_ページ_

==========

ポリイソシアネート成分(a−1)とポリオール成分(a−2)とを、必要に応じ、反応に不活性な溶媒を使用して反応させ、末端イソシアネートウレタンプレポリマーを合成した後、末端疎水性基導入剤(a−3)を反応させて末端疎水性基含有ウレタンプレポリマーを合成する。
【0015】
また、必要に応じて、前記末端イソシアネートウレタンプレポリマーにイオン性基導入剤(a−4)を反応させ、イオン性基が導入された末端イソシアネートプレポリマーを合成して、末端疎水性基導入剤(a−3)を反応させて末端疎水性基含有ウレタンプレポリマーを合成してもよい。更に、末端疎水性基含有ウレタンプレポリマーを必要に応じてイオン性基中和剤(a−6)及び/又は乳化剤(a−7)を含む水中に分散させたり、必要に応じて鎖延長剤(a−8)によって高分子量化反応させたりして、水系ポリウレタン樹脂とすることもできる。
【0016】
前記ポリイソシアネート(a−1)は、必須成分として少なくとも1種のジイソシアネートを含有し、更に、任意成分として一分子中にイソシアネート基を3つ以上有するポリイソシアネート化合物を1種類又は2種類以上含有してもよい。

==========

データ集から取った行:
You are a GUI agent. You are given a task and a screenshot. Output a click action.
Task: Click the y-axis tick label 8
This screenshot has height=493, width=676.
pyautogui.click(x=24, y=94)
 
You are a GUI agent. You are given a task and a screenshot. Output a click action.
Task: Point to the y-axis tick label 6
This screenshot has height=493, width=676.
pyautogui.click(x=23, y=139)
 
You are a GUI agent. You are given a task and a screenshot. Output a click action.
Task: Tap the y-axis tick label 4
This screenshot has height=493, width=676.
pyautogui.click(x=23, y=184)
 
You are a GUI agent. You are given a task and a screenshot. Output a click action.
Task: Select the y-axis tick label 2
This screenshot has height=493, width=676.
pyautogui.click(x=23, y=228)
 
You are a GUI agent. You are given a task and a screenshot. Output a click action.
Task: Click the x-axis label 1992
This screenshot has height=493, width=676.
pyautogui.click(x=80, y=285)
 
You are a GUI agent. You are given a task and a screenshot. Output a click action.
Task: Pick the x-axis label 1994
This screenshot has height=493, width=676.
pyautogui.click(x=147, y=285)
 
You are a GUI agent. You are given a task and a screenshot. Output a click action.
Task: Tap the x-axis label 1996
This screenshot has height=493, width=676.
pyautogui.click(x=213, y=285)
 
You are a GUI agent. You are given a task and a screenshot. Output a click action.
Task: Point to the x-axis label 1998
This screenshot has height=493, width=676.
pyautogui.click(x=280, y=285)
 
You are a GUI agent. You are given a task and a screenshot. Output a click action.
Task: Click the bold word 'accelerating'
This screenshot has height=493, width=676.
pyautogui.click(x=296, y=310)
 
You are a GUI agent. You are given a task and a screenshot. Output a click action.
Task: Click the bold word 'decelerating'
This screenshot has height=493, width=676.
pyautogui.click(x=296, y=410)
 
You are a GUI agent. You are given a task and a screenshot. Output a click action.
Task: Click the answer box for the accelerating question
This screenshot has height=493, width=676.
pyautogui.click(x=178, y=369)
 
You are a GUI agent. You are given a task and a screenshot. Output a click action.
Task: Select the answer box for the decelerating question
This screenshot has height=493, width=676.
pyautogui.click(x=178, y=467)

==========

_作業の要件_
水系ポリウレタン樹脂の本文から、「ポリイソシアネート成分(a−」から「は2種類以上含有してもよい。」までを両端も含めて一字も変えずに返してください。 本文だけを手がかりにすること。

_完全な解答_
ポリイソシアネート成分(a−1)とポリオール成分(a−2)とを、必要に応じ、反応に不活性な溶媒を使用して反応させ、末端イソシアネートウレタンプレポリマーを合成した後、末端疎水性基導入剤(a−3)を反応させて末端疎水性基含有ウレタンプレポリマーを合成する。
【0015】
また、必要に応じて、前記末端イソシアネートウレタンプレポリマーにイオン性基導入剤(a−4)を反応させ、イオン性基が導入された末端イソシアネートプレポリマーを合成して、末端疎水性基導入剤(a−3)を反応させて末端疎水性基含有ウレタンプレポリマーを合成してもよい。更に、末端疎水性基含有ウレタンプレポリマーを必要に応じてイオン性基中和剤(a−6)及び/又は乳化剤(a−7)を含む水中に分散させたり、必要に応じて鎖延長剤(a−8)によって高分子量化反応させたりして、水系ポリウレタン樹脂とすることもできる。
【0016】
前記ポリイソシアネート(a−1)は、必須成分として少なくとも1種のジイソシアネートを含有し、更に、任意成分として一分子中にイソシアネート基を3つ以上有するポリイソシアネート化合物を1種類又は2種類以上含有してもよい。